Summary and Conclusions

In this chapter we have presented a thorough overview of audio and music processing environments. Although all of them have different scopes and motivations, we have presented a classification in different categories. These categories are summarized in the following list:

  1. General purpose signal processing and multimedia frameworks: software frameworks for manipulating signals or multimedia components in a generic way. The most important examples in this category are Ptolemy and ET++.
  2. Audio processing frameworks: software frameworks that offer tools and practices that are particularized to the audio domain.

    1. Analysis Oriented: Audio processing frameworks that focus on the extraction of data and descriptors from an input signal. Marsyas is the most important framework analyzed in this subcategory.
    2. Synthesis Oriented: Audio processing frameworks that focus on generating output audio from input control signals or scores. Here it is important to mention STK.
    3. General Purpose: General purpose Audio processing frameworks offer tools both for analysis and synthesis. Out of the ones presented in this subcategory both SndObj and CSL are in a similar position, having in any case some advantages and disadvantages but no being very mature.
  3. Music processing frameworks: These are software frameworks that instead of focusing on signal-level processing applications they focus more on the manipulation of symbolic data related to music. Siren is probably the most prominent example in this category.
  4. Audio and Music visual languages and applications: Some environments base most of their tools around a graphical metaphor that they offer as an interface with the end user. In this section we include important examples such as the Max family or Kyma.
  5. Music languages: In this category we present different languages that can be used to express musical information. We have excluded those having a graphical metaphor, which are already in the previous category.

    1. N-Music languages: Music-N languages base their proposal on the separation of musical information into statical information about instruments and dynamic information about the score, understanding this score as a sequence of time-ordered note events. Music-N languages are also based on the concept of unit generator. The most important language included in this section, because of its acceptance, is CSound.
    2. Score languages: These languages are simply ways of expressing information in a musical score, usually based on a textual or readable format.
As a conclusion we must observe that many different environments exist and as already commented most of them with different goals, motivations and scope. Many of these environments are the result of a single person's effort and therefore offer a very personal view on music or audio processing. Few of them can truly qualify as software frameworks as defined in section 1.3 and also very few employ software engineering methodologies or advanced programming techniques.
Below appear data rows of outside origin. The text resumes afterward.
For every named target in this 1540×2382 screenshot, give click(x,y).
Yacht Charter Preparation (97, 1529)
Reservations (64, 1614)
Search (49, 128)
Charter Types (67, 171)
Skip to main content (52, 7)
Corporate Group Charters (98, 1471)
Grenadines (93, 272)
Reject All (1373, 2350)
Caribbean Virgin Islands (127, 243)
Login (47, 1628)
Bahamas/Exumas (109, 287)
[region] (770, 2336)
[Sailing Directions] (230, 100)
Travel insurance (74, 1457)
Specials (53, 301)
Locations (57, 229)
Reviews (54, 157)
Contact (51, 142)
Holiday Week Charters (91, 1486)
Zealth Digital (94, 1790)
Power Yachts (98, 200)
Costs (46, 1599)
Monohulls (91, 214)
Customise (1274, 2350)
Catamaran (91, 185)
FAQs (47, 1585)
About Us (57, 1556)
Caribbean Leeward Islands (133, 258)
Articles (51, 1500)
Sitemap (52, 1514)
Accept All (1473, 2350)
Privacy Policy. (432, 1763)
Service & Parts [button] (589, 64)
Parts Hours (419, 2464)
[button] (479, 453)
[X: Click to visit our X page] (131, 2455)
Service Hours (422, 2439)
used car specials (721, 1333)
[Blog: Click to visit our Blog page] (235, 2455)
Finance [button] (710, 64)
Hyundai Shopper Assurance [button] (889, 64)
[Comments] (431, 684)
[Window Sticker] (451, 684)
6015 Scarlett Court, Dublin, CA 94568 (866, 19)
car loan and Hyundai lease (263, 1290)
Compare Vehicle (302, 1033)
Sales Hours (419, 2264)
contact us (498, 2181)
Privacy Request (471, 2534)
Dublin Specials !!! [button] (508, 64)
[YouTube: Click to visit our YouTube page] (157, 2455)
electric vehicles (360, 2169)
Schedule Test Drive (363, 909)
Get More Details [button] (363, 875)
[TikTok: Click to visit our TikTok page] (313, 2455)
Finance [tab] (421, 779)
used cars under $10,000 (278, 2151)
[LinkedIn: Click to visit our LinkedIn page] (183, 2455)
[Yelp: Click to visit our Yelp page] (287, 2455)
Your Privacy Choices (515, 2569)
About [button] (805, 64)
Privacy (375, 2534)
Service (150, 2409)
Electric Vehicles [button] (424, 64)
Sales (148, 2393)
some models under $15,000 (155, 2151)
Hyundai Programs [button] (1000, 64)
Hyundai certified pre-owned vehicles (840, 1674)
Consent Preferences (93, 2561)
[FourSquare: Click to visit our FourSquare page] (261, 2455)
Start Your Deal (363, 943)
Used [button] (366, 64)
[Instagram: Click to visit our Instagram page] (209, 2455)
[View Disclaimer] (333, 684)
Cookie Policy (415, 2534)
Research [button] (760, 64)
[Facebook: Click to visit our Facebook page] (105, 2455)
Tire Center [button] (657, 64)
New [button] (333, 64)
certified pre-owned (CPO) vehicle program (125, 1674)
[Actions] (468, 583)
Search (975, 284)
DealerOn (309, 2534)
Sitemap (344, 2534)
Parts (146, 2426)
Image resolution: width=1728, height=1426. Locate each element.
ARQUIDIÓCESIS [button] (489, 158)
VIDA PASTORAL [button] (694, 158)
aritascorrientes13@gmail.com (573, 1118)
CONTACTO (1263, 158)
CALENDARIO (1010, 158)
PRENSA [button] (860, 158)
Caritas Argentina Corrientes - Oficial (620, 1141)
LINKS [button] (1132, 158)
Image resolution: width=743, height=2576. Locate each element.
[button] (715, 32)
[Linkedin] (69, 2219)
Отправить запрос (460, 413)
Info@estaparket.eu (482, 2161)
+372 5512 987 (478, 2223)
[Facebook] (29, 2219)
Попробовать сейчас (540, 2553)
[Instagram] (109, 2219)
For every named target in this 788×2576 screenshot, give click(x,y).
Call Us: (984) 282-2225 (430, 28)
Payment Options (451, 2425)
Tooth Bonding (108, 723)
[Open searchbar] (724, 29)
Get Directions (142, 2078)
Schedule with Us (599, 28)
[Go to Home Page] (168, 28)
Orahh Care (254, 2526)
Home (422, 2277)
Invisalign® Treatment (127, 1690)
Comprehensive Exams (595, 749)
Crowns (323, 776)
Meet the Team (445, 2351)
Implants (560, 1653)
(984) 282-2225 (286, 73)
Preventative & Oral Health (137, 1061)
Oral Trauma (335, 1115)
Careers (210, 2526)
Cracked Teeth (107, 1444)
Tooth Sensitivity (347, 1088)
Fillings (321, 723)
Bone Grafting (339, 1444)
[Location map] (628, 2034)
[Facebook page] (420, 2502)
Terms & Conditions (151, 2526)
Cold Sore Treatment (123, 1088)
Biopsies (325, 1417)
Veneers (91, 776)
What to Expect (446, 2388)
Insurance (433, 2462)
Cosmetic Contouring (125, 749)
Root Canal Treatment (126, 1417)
On the other hand, a few of them (namely Max/Pd and CSound) have been able to build a relatively important community of users that is constantly adding new features to these environments and may be seen as an added value.

The basis that we have set in our analysis of the state of the art for our particular domain will be used for both constructing our proposals and also comparing the final results. In particular, in section 3.3 we will compare our CLAM framework to many of these environments.